Just 15 companies – each responsible for more than a million tonnes of emissions – make up three quarters of New Zealand’s greenhouse gas profile, Marc Daalder reports

Analysis: The Fonterra cooperative is New Zealand’s worst climate polluter, reporting more than 13.3 million tonnes of greenhouse gas emissions to the Environmental Protection Authority (EPA) in the year to June 2021.

That makes up nearly a fifth of all emissions reported to the EPA for the past year and nearly twice as much as the next largest emitter, Z Energy.

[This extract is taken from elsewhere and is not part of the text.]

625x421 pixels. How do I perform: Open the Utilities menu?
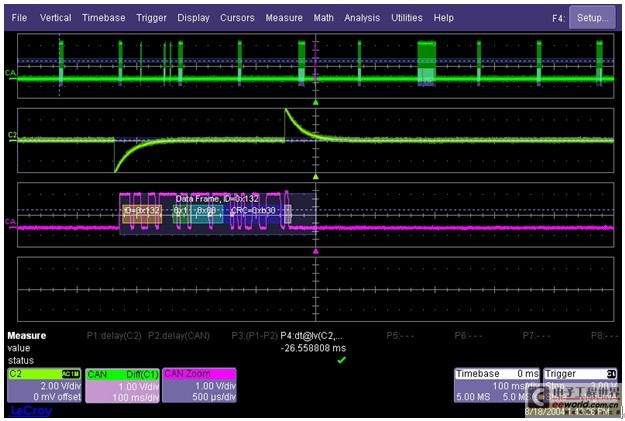click(x=407, y=18)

The figures come as part of a newly-released dataset of all participants in the Emissions Trading Scheme (ETS). This data doesn’t capture all of New Zealand’s emissions, with perhaps around 10 percent being excluded. It also says that only companies at the top of the supply chain are responsible for emissions.

That means that a taxi driver isn’t counted as responsible for the emissions from his vehicle in this dataset, and neither are the car importer who sold him his cab or the retail petrol station that filled it up with gas. Instead, the company that imported the oil in the first place would bear the burden.

Nonetheless, the information provides insight into the companies that directly emit greenhouse gases through industrial processes or the farming of livestock, that extract fossil fuels through drilling and mining, or that import fossil fuels into New Zealand.

More than 220 different companies are listed in the dataset as having reported emissions to the EPA for the 2020/2021 year. Newsroom has removed companies that reported zero emissions and, where possible, aggregated subsidiaries under the name of their parent companies.


For example, at least six subsidiaries of Austrian oil giant OMV have reported their emissions separately to the EPA, but Newsroom’s analysis consolidates them under the OMV banner alone. While the worst of the subsidiaries emitted 1.4 million tonnes of greenhouse gases, the company as a whole is responsible for nearly 3.5 million tonnes.

It is, in fact, one of just 15 companies in the dataset that reported more than a million tonnes of emissions to the EPA. Taken together, these 15 companies represent 77 percent of the emissions reported over the last year.

The six worst emitters – Fonterra, Z Energy, BP, Mobil, Silver Fern Farms and the Todd Corporation – together make up more than half of emissions covered by the ETS.

Two of these, Fonterra and Silver Fern Farms, don’t have to surrender emissions units to the Government for the vast bulk of their emissions. That’s because agriculture (which collectively accounted for 34 million tonnes – or 48 percent of all emissions) isn’t covered by the ETS. The Climate Change Commission is set to review whether that should change next year and a 2025 deadline has been set for putting some type of price on livestock emissions.

Fonterra did pay for some of its emissions in the past year, surrendering 770,398 units to cover the emissions from coal it imported to dry milk.

The data also provides new insights into the degree to which the Government over-subsidises emitters. Newsroom reported in July that Fletcher Building was given more carbon credits to prop up its cement production business than it actually needed. That came after the Government launched a review into its industrial allocation policy, which provides free credits to companies that compete against overseas firms, which don’t face a carbon price.

While the EPA’s data for industrial allocation is based on a January-to-December year and the emissions data is for July-to-June years, some comparisons can still be made.

In the case of Fletcher, for example, the company was given 640,351 carbon credits under the allocation policy in 2020, but its 2020/2021 emissions for cement and coal imports were just 542,167 tonnes. That means the company pocketed at least 98,184 credits in additional subsidies from the Government, worth more than $6 million based on the current market price for carbon.

The greatest over-subsidy goes to the Tiwai Point aluminium smelter, which received 1.5 million credits from the Government in 2020 but which emitted just 637,000 tonnes in the year to June. Part of Tiwai’s allocation comes as a result of its massive electricity usage – major users of electricity get carbon credits to help defray the added power charges when fossil fuel generators need to purchase their own credits. But Tiwai has a unique contract paying well below the market price for its electricity, meaning it pockets nearly a million excess credits from the Government.

At current spot prices, that’s nearly $60 million in subsidies.

For similar reasons, New Zealand Steel also gets about $30 million in excess credits and pulp and paper producer Oji Fibre Solutions receives $33 million in credits above what it emits. Norske Skog Tasman, which ran the Kawerau paper mill before it closed in June, received 202,858 credits from the Government but emitted just 29,800 tonnes of greenhouse gases. The market value for the excess credits is $11 million.